Saturday, October 02, 2010
O Touro
Esta noite tive um sonho intenso de que lembro a parte mais marcante: Estava eu numa fila, lado a lado com mais uns seis ou sete homens, encostados a uma parede rochosa, a pique. Eu era o da ponta; todos os outros se encontravam à minha direita. Diante de nós uma arena e solto nela um touro bravo, preto, enorme. Não nos movíamos ou por medo ou por não ter para onde fugir. De longe olhou-nos e aproximou-se veloz. Pensei que ia acometer contra alguns de nós. Percebi que era a mim que se dirigia. Virei-me de lado, estendi um braço, consegui atingir com a mão uma pedra saliente na parede natural e erguer o corpo, fixando com dificuldade ora um pé ora outro, ora uma mão ora outra.
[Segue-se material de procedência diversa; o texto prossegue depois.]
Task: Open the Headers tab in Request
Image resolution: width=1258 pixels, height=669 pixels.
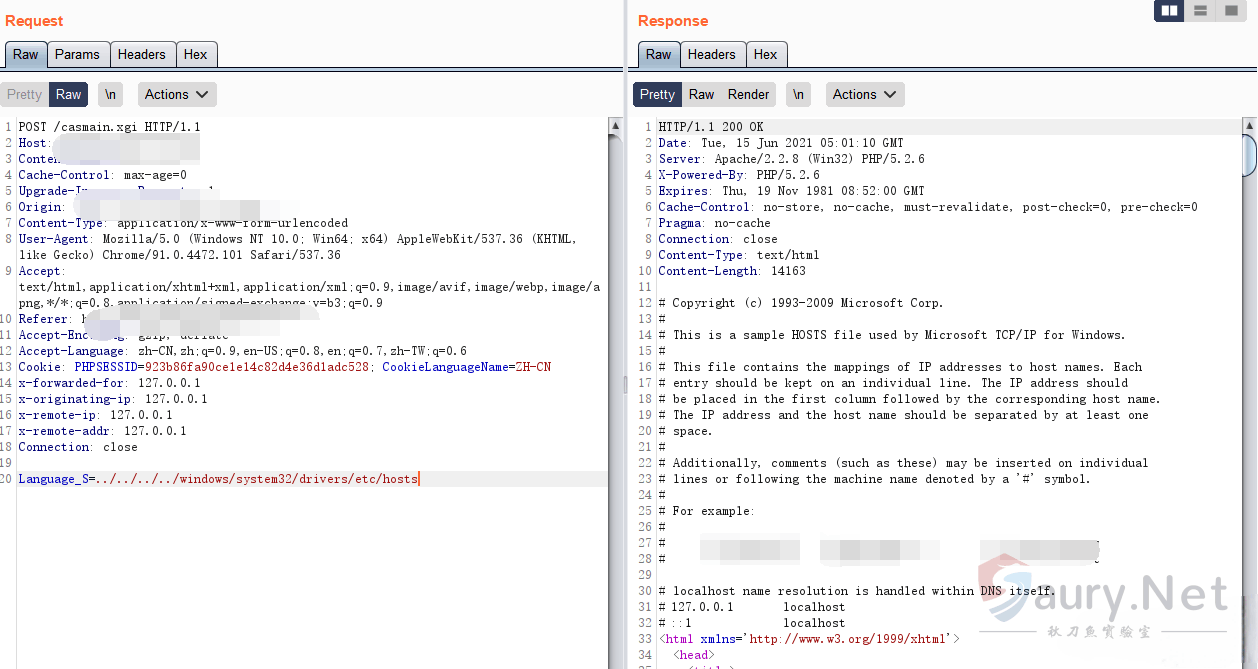Action: 141,55
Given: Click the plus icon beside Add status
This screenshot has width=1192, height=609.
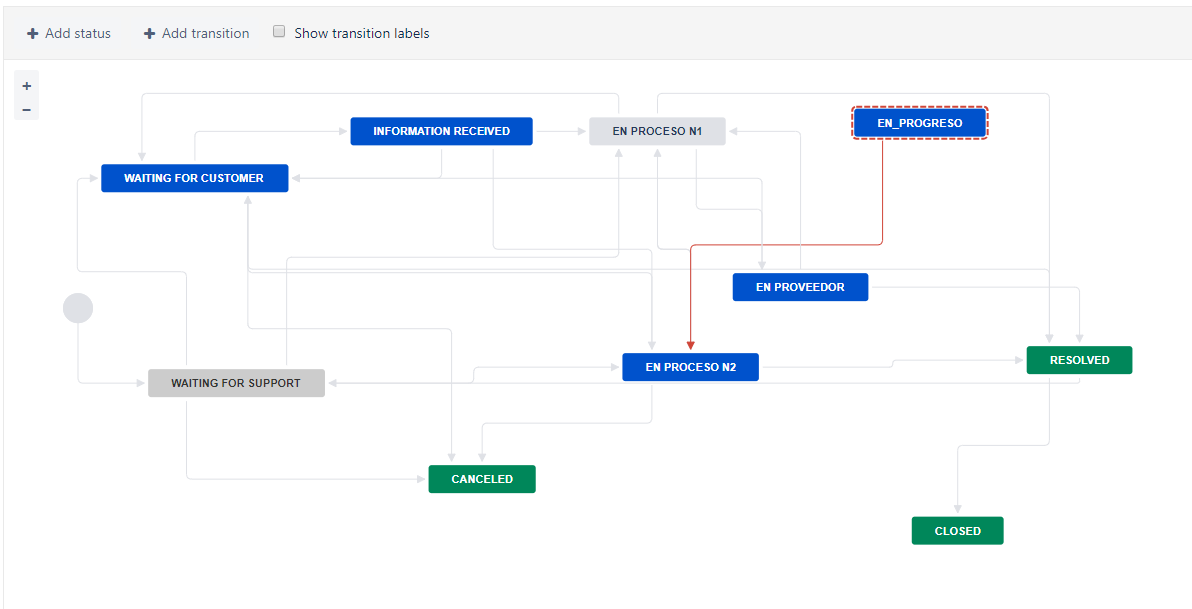Looking at the screenshot, I should [33, 33].
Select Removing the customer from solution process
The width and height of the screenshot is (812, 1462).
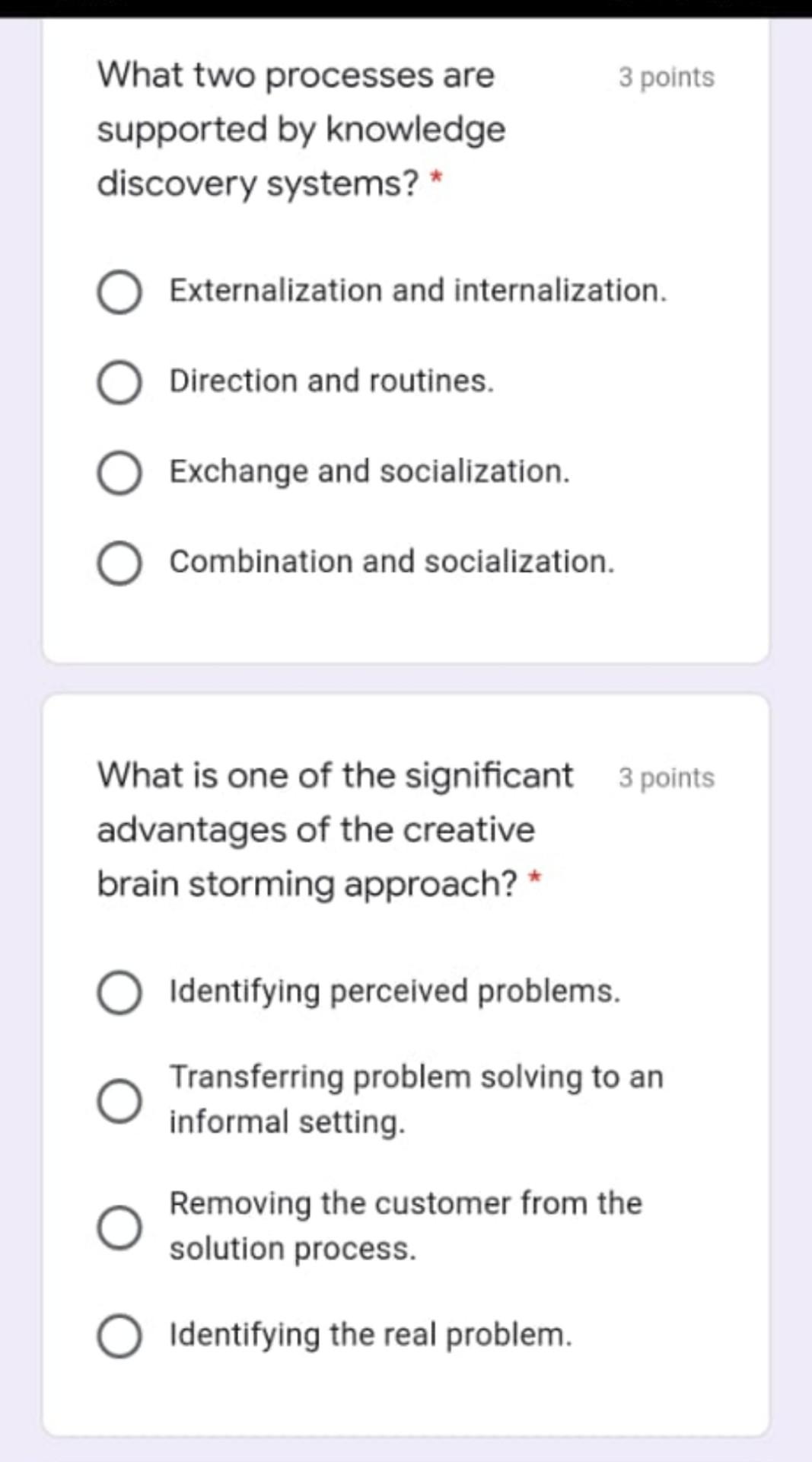point(118,1226)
Alcei-me uns dois metros acima do solo. O touro ergueu-se sobre as patas traseiras fixou as dianteiras na parede natural, junto a mim. Aproximou de mim a enorme cabeça. Com a mão esquerda livre e não conseguindo subir mais, estendia-a devagar e, sem medo fiz-lhe festas na cabeça como se fosse um pachorrento labrador, oferecendo-lhe amizade. E surpreendi-me com o efeito extraordinário: o enorme touro aceitou as festas e gostou. Aquele concentrado de ferocidade, que podia matar-me num ápice, também apreciava ser tratado com meiguice e amabilidade.
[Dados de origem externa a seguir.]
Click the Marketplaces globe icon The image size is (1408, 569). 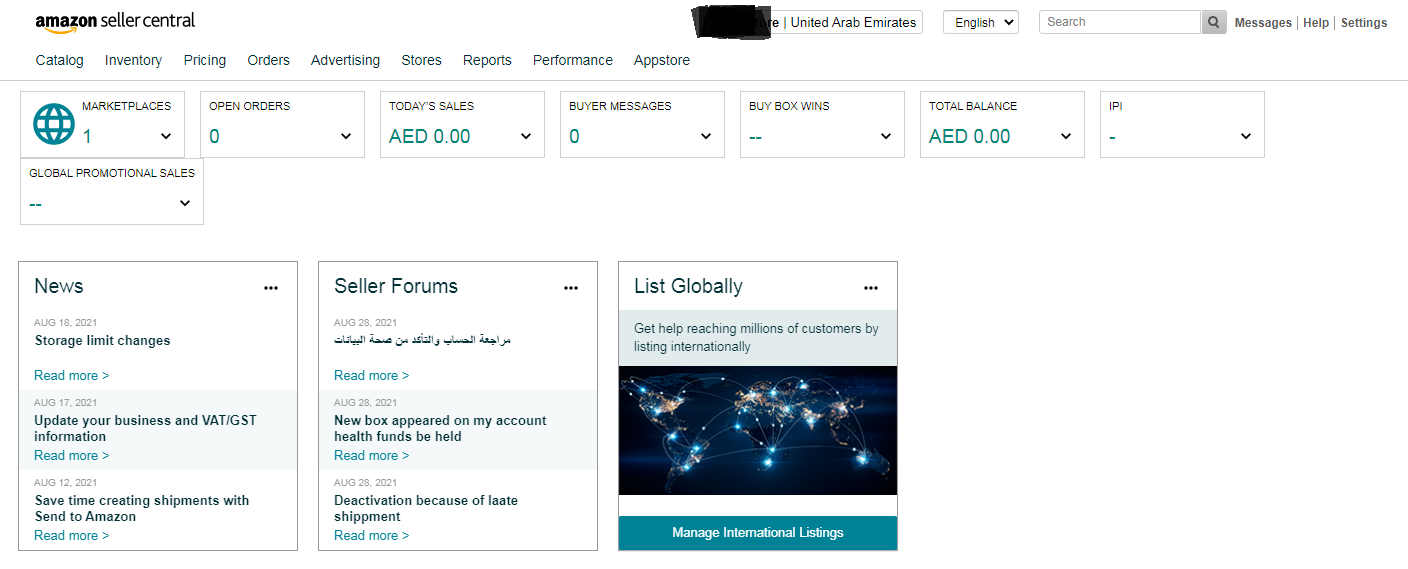tap(54, 124)
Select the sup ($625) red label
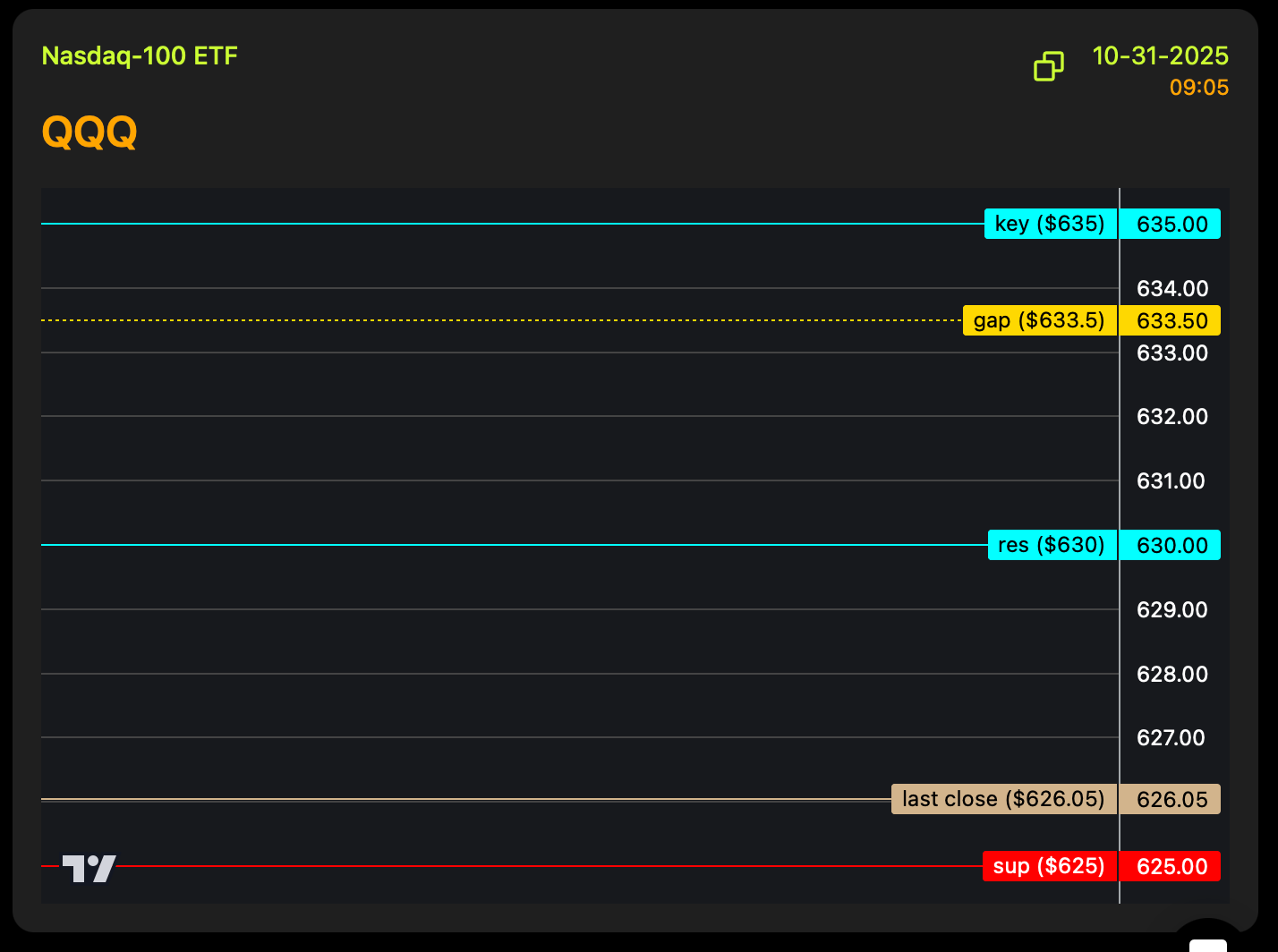This screenshot has height=952, width=1278. [x=1049, y=866]
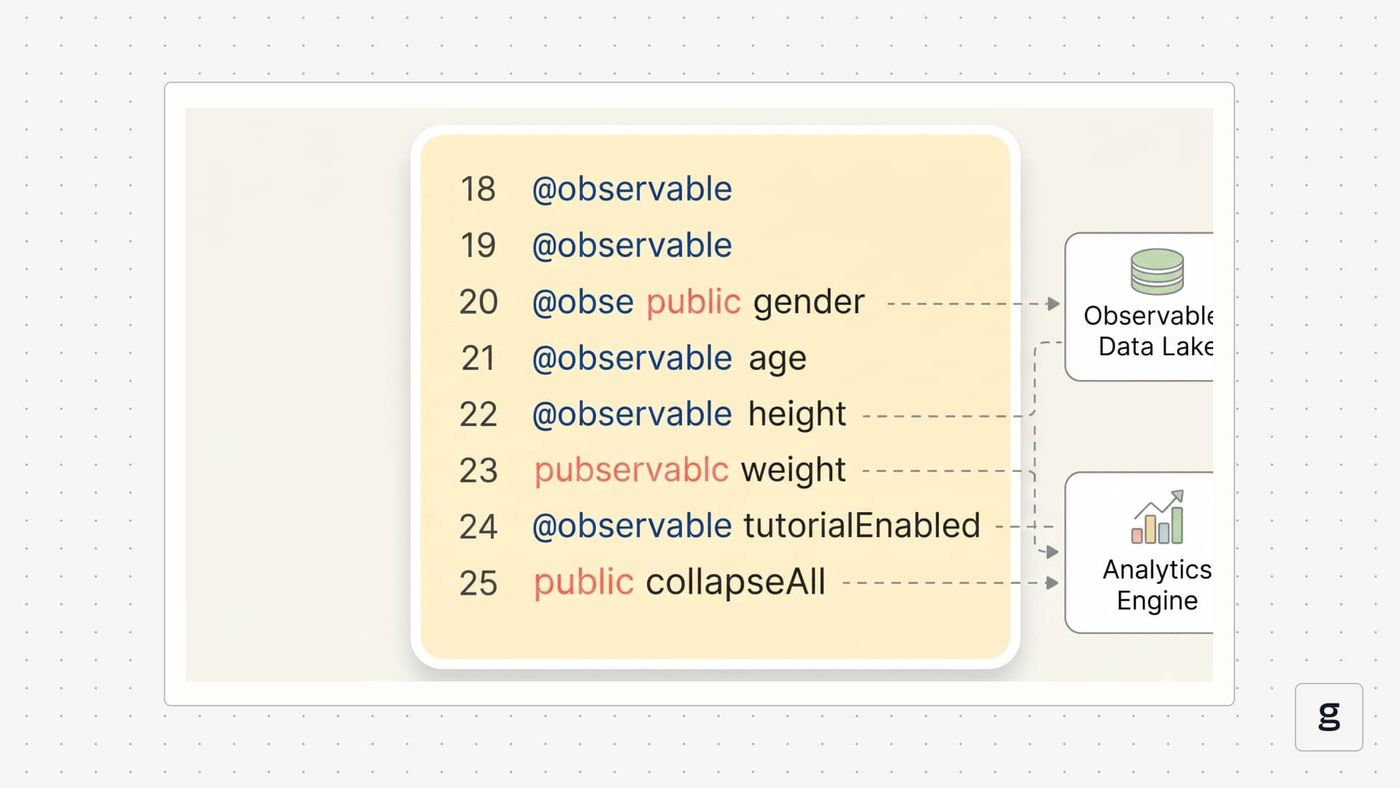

Desta vez não morri, nem no sonho.
De acordo com leituras antigas sobre interpretação dos sonhos, o touro representa a morte. Este meu encontro onírico com a representação da morte pode ter muitas interpretações. Prefiro esta: Mesmo a morte, quando inevitavelmente vier, deve, apesar do medo, ser recebida com amabilidade. Como uma página do livro da vida que tememos, por ter escrita a palavra Fim mas que virá porque tem de vir e deve ser recebida com a mesma atitude que se teve perante todas as outras páginas da vida.